In addition to the fact that there's not any "official" way to do this, there's another potential problem with the approach: there's no mechanism that will ever revoke any privilege for a user.
Today, user 'foo' at host 'bar' has SELECT, UPDATE, and DELETE.
mysql> SHOW GRANTS FOR 'foo'@'bar';
+-------------------------------------------------------------------------------+
| Grants for foo@bar |
+-------------------------------------------------------------------------------+
| GRANT SELECT, UPDATE, DELETE ON *.* TO 'foo'@'bar' IDENTIFIED BY PASSWORD '*' |
+-------------------------------------------------------------------------------+
1 row in set (0.00 sec)
Oops, they shouldn't have delete, so you fix that. Tomorrow's file contains the correct grant statement:
mysql> GRANT SELECT, UPDATE ON *.* TO 'foo'@'bar';
Query OK, 0 rows affected (0.00 sec)
After that's processed, what privileges does the user have?
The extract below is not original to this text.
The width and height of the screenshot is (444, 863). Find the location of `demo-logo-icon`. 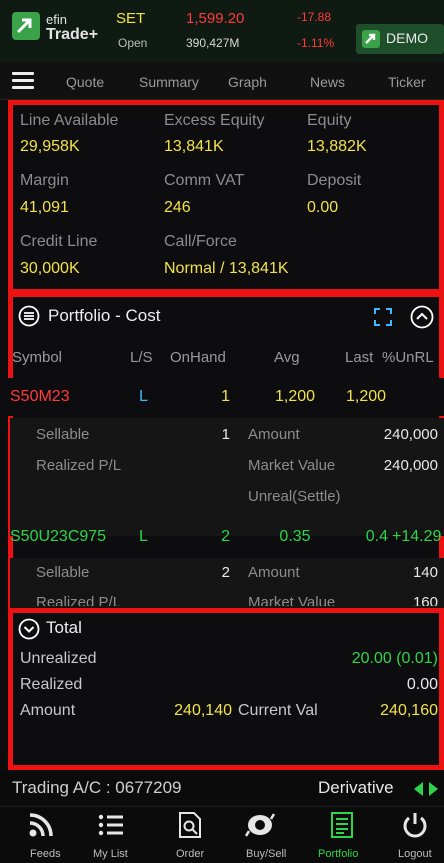

demo-logo-icon is located at coordinates (371, 39).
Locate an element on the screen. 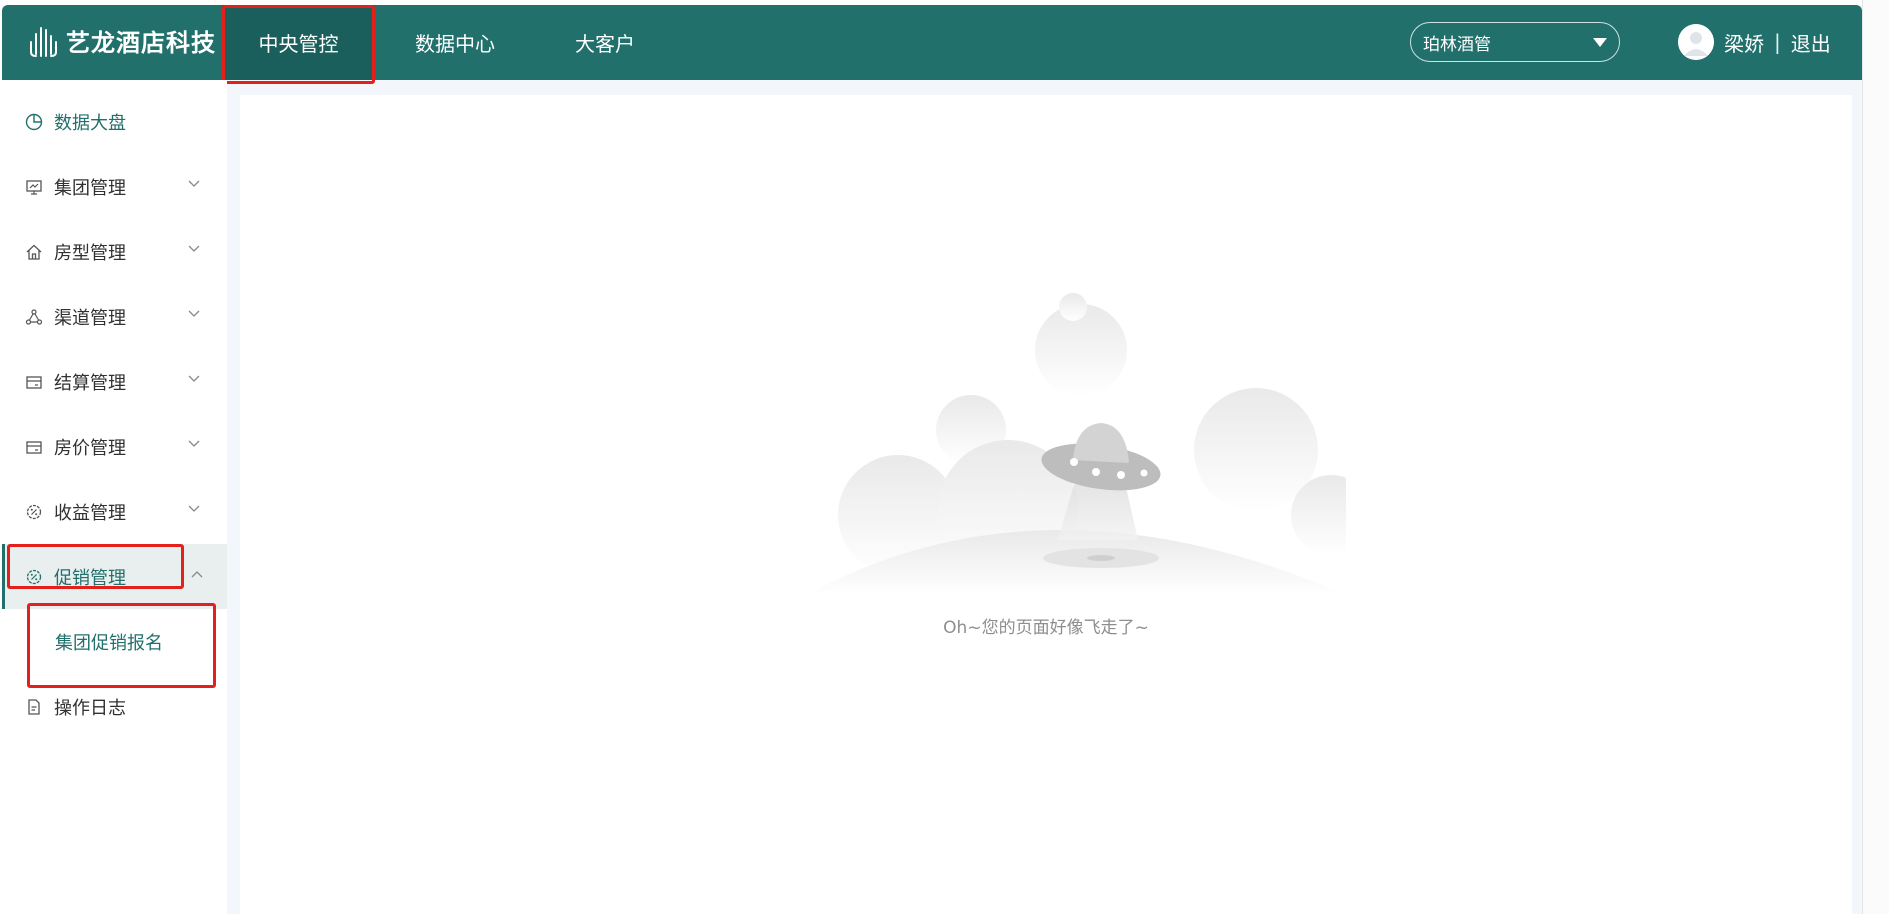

mysql> SHOW GRANTS FOR 'foo'@'bar';
+-------------------------------------------------------------------------------+
| Grants for foo@bar |
+-------------------------------------------------------------------------------+
| GRANT SELECT, UPDATE, DELETE ON *.* TO 'foo'@'bar' IDENTIFIED BY PASSWORD '*' |
+-------------------------------------------------------------------------------+
1 row in set (0.00 sec)
The GRANT statement is additive, so it only specifies what privileges should be added if not present.
I would think, then, that a better approach might be what @Mat was (I think) implying... you should script the privilege changes you want to make, then execute that script against all of the servers you want to update, rather than trying to treat one server as permissions master.